Famed acctress Cicely L. Tyson has been inducted into the Wall of Fame of the Washington, D.C.-based Institute of Caribbean Studies (ICS), as Caribbean Americans celebrate National Caribbean American Heritage Month.
Tyson, a former fashion model and daughter of immigrants from Nevis, is renowned for playing strong African-American women on screen and stage throughout her career.
Presidential Medal of Freedom awardee
She is also the recipient of three Primetime Emmy Awards, four Black Reel Awards, one Screen Actor Guild Award and one Tony Award. Tyson was awarded the Presidential Medal of Freedom, the highest civilian honor in the United States in November 2016.
ICS said Tyson is the daughter of Frederica Tyson, a domestic worker, and William Augustine Tyson, who worked as a carpenter, painter, “and at any other jobs he could find.”
Her father arrived in New York City at age-21 and was processed at Ellis Island on August 4, 1919, ICS said.
Awards for her role in ‘Sounder’
“Having appeared in minor film and television roles early in her career, Tyson garnered widespread attention and critical acclaim for her performance as Rebecca Morgan in Sounder (1972); she was nominated for the Academy and Golden Globe Award for Best Actress, and won the NSFC Best Actress and NBR Best Actress Awards for the role.”
“Her portrayal of a young slave at the end of the American Civil War in the 1974 television film, ‘The Autobiography of Miss Jane Pittman won her further praise,’” she added. “The role won her two Emmy Awards and a nomination for a BAFTA Award for Best Actress in a Leading Role among other accolades.”

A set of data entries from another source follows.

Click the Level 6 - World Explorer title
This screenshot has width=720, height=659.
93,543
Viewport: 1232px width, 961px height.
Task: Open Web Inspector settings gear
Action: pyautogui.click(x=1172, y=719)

Tyson also appeared in the 2011 drama film “The Help” – that was set in the backdrop of the Civil Rights Movement.
The film had her play the role of Constantine, a maid in Jackson, Mississippi and won her the Broadcast Film Critics Association and the Screen Actors Guild Award for best ensemble cast.
In addition to her screen career, ICS said Tyson has also appeared in various theater productions; she starred as Carrie Watts in the Broadway play, The Trip to Bountiful, winning the Tony Award, Outer Critics Award, and Drama Desk Award for Best Actress in a Play.
Tyson had previously received a Drama Desk Award in 1962 for her Off-Broadway performance in Moon on a Rainbow Shawl.
Tyson has also been honored by the Congress of Racial Equality, the National Association for the Advancement of Colored People, and the National Council of Negro Women.
In 1977 she was inducted into the Black Filmmakers Hall of Fame and named a Kennedy Center honoree in 2015.